Mary Wesley is a fabulous writer.
Great Holiday Read     
I read this book on holiday in Cornwall and couldn't put it down. There are quite a few characters to get used to, but once you have done that they all grow on you (some more than others). The author writes from experience and you believe every word on the page. The book starts just as war is declared and you know that their world is about to changed forever. They go off to war, some survive some die, they get married and divorced and have affairs, they have children. The book follows them through the ups and downs of the privilidged in London and jumps back and forward in time to a funeral being held. I really enjoyed this book and would recommend it.
A quick and easy but enjoyable read     
This novel, which was made into a TV miniseries in the early 1990s, incorporates many themes and elements of plot which reappear in other Mary Wesley novels: unconventional relationships, heroines with names derived from ancient mythology, twins and cousins, motherhood, love arriving late in life, and the life-changing experience of living through the Second World War on the home front. It's a quick and easy read, involving but not too taxing, with plot developments which may occasionally strain credulity but characters who are fully-fleshed, unconventional and ready to seize whatever opportunities their lives bring.
Snort     
I remember seeing Mary Wesley interviewed about 'The Camomile Lawn' and saying someone had told her it 'captured exactly how life was lived duing the 1940s'.

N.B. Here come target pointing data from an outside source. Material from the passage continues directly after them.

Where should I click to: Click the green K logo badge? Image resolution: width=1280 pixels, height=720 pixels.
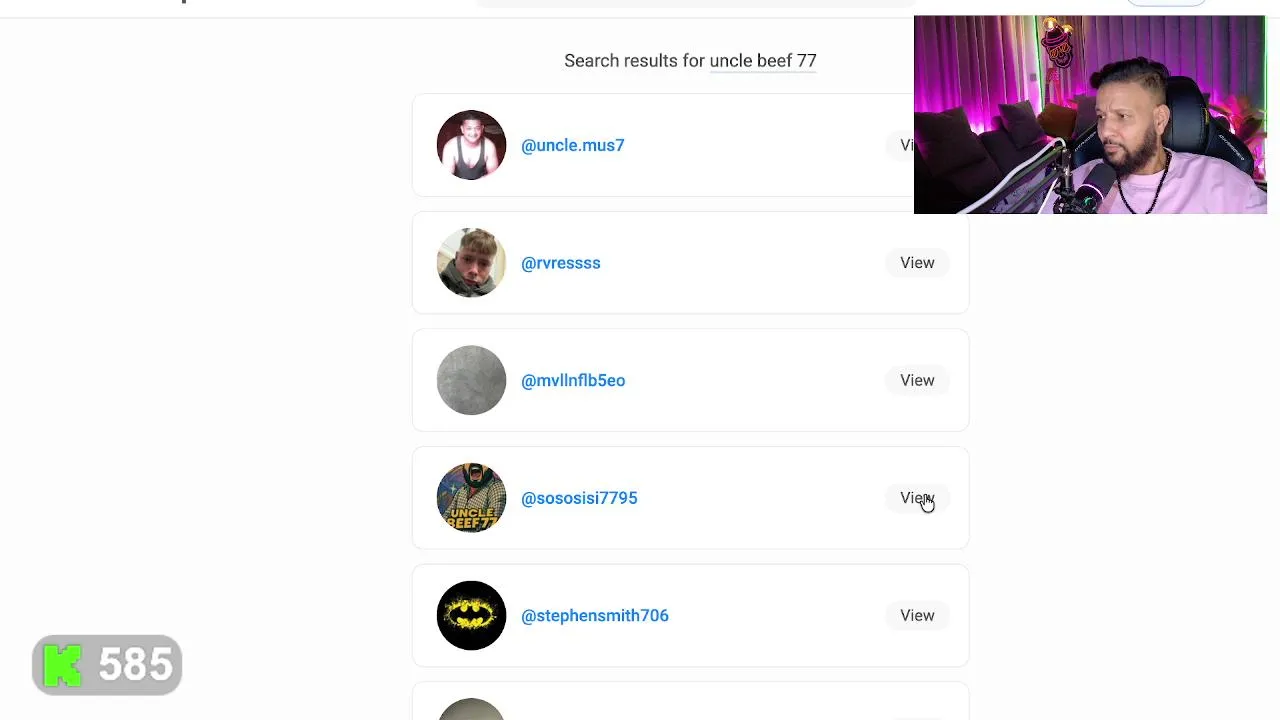(x=63, y=665)
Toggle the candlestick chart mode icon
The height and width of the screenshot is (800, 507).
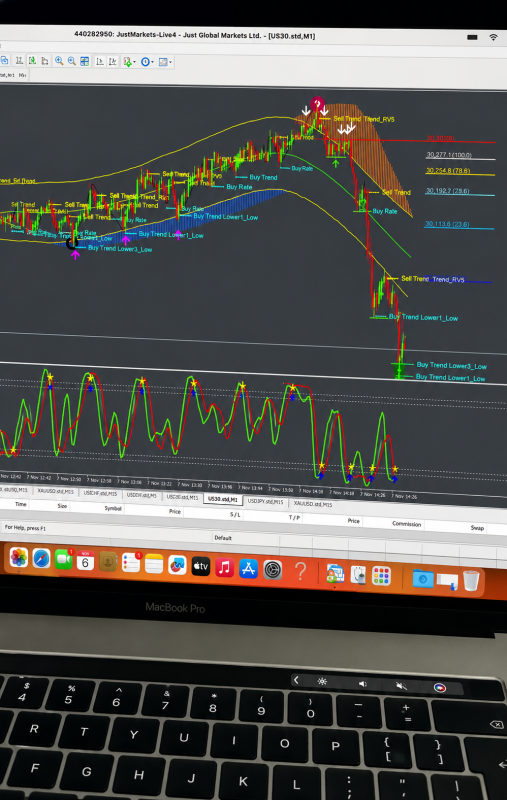pos(32,61)
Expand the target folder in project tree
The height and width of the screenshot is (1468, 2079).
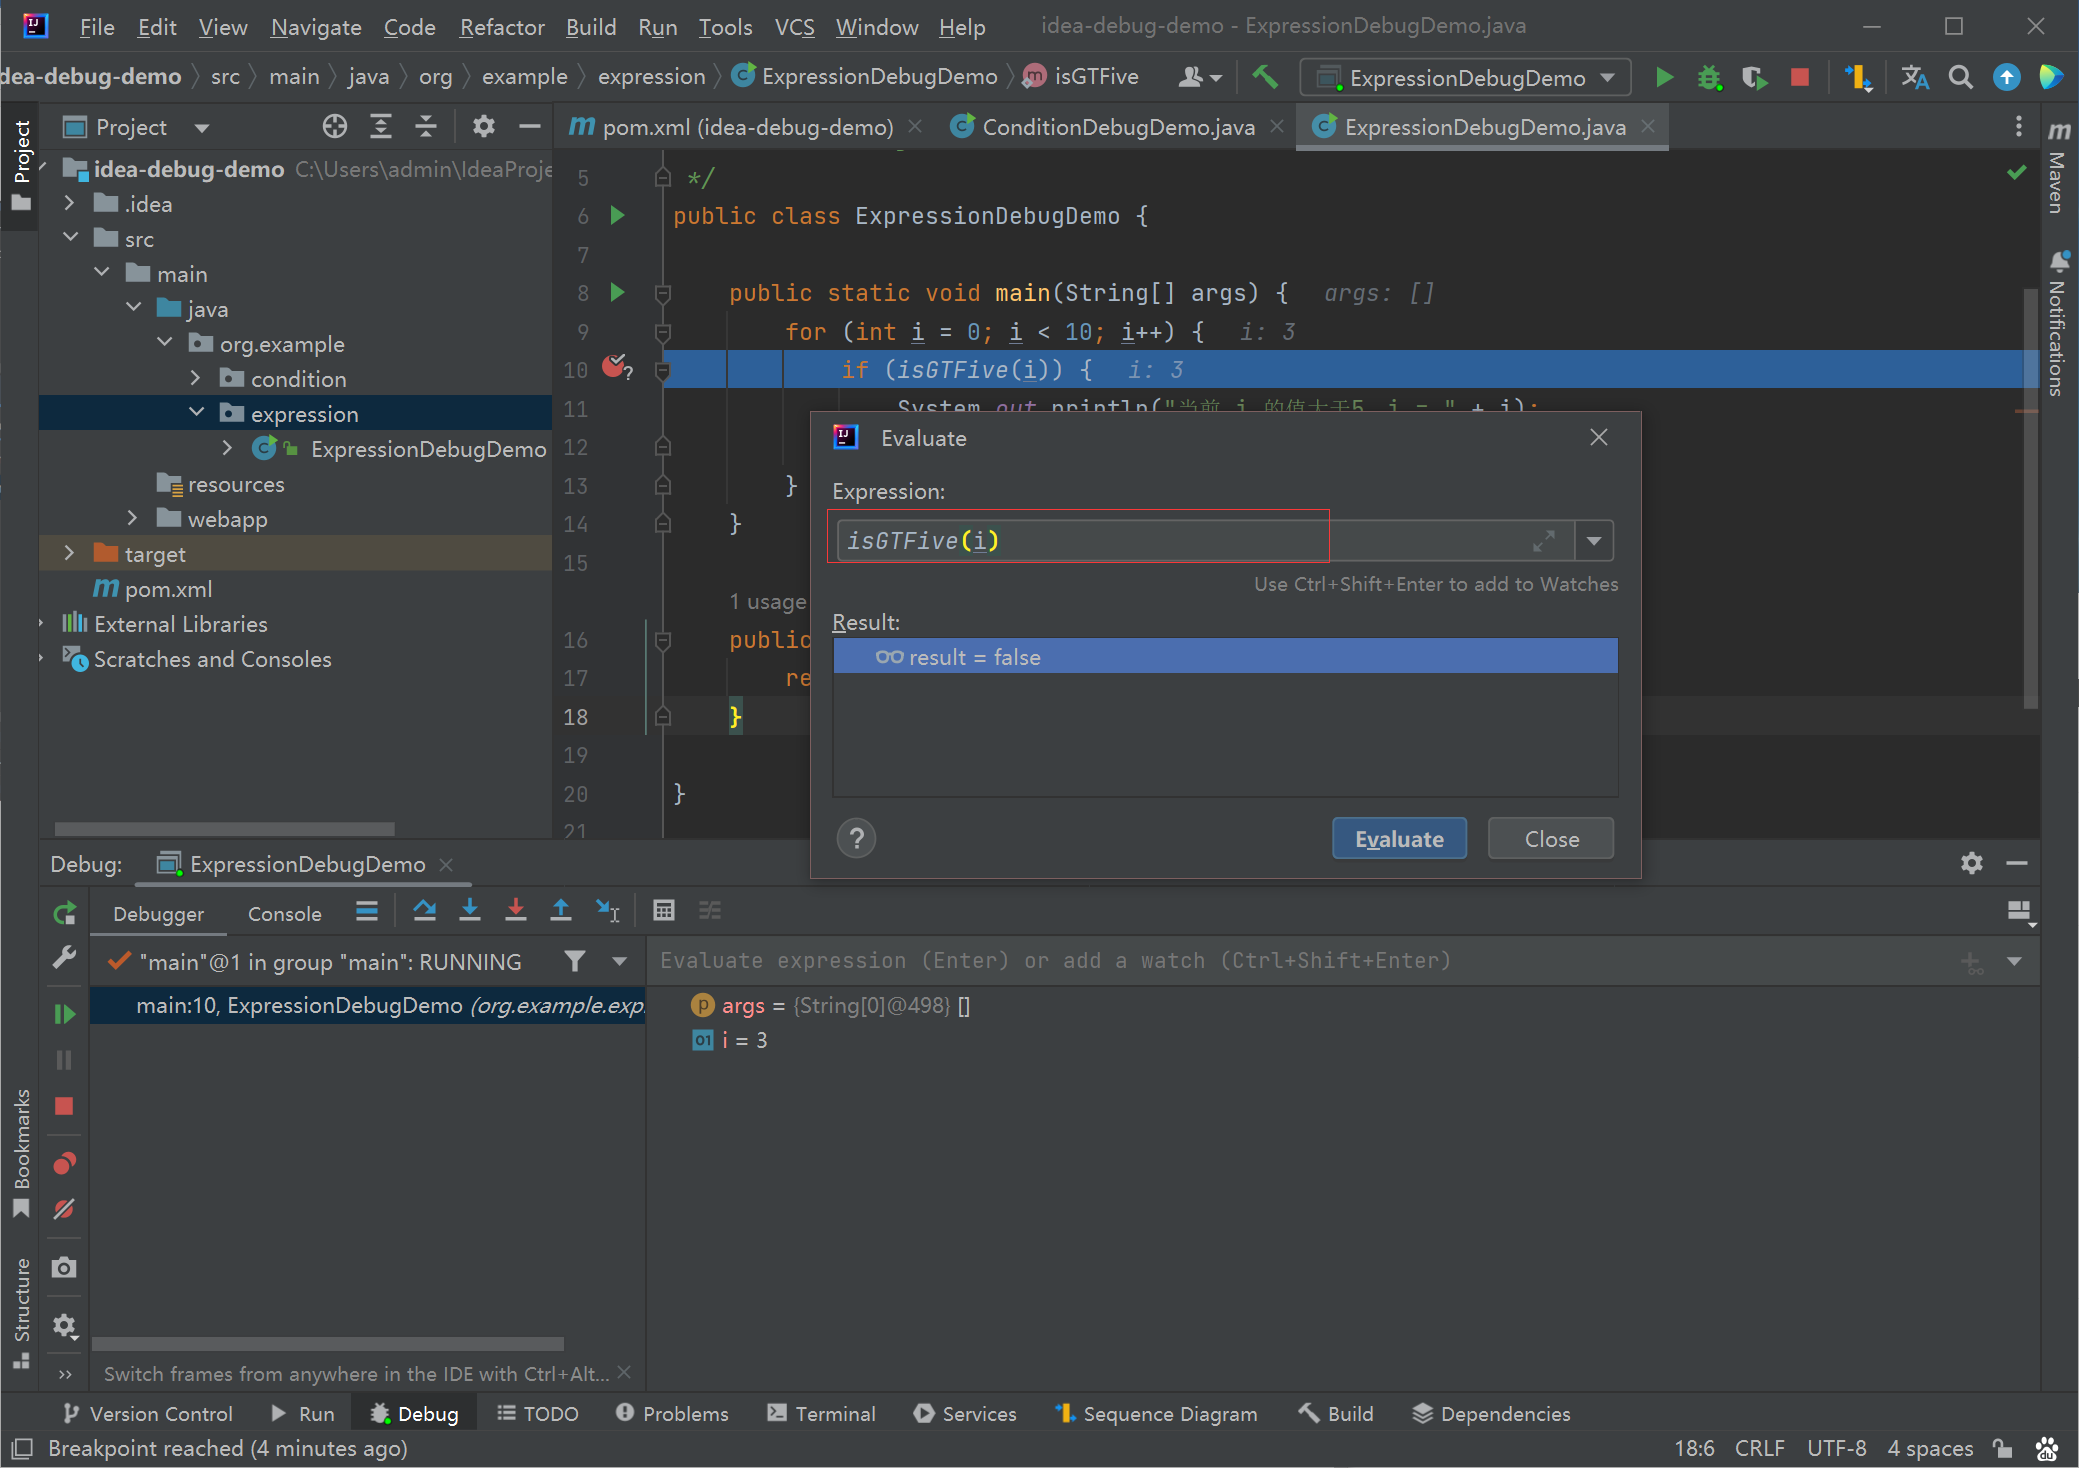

I told my mother that (who was a young woman herself during the '40s) and she snorted, 'Not the sort of life WE cared to live, thank you very much!'
The intensity of life in war-time.     
The book opens on the very eve of the Second World War, with five cousins on holiday at the Cornish home of their Aunt Helena and Uncle Richard (all upper middle class). Four of them (two young women, two young men) are aged 19 or 20, the fifth is Sophy who is just ten. There are also the twin sons of the local rector, who has also taken in a Jewish refugee couple, Max and Monika, from Austria. The novel traces the lives principally of these eleven characters during the war, much of it set in London. Under the intensity of life in war-time, the young people lose any conventional inhibitions they might possibly have had under other circumstances. (I say `possibly', because uninhibited behaviour had been the mark of certain young socialites in the 1920s). One can hardly keep track of the sexual permutations and combinations between them. Even middle-aged Uncle Richard and Aunt Helena have unorthodox liaisons. It is all rather rackety, and in the first half of the novel one feels the characters are driven more by sensuality than by anything deeper, with emotions only superficially engaged. But in the end they do become more deeply involved emotionally; some psychological complexities then emerge (especially for Helena and Calypso) and the reader's sympathies slowly become engaged with them. Most of the story is told as a war-time narrative; but at the end of some chapters we move on forty years or so, when those who are then still alive are converging for Max's funeral and look back on those years; so we learn something about what has happened to them since.

Some of the characters come more alive than others in the book. Especially successful, I think, is the portrait of Uncle Richard, for the most part just avoiding caricature. Calypso, the eldest of the cousins, and Sophy, the youngest, have some personality, as do Max and Monika; some other characters are not rounded out at all. All of them talk in short laconic sentences (the greater part of the book consists of dialogue), and only Richard, Max and Monika have a way of speaking which is in any way distinctive.

There is humour in this book and pathos; it shows that the intensity of war-time life brought its pleasures as well as its sorrows. It is a good read, but I think it lacks the subtlety of a great novel.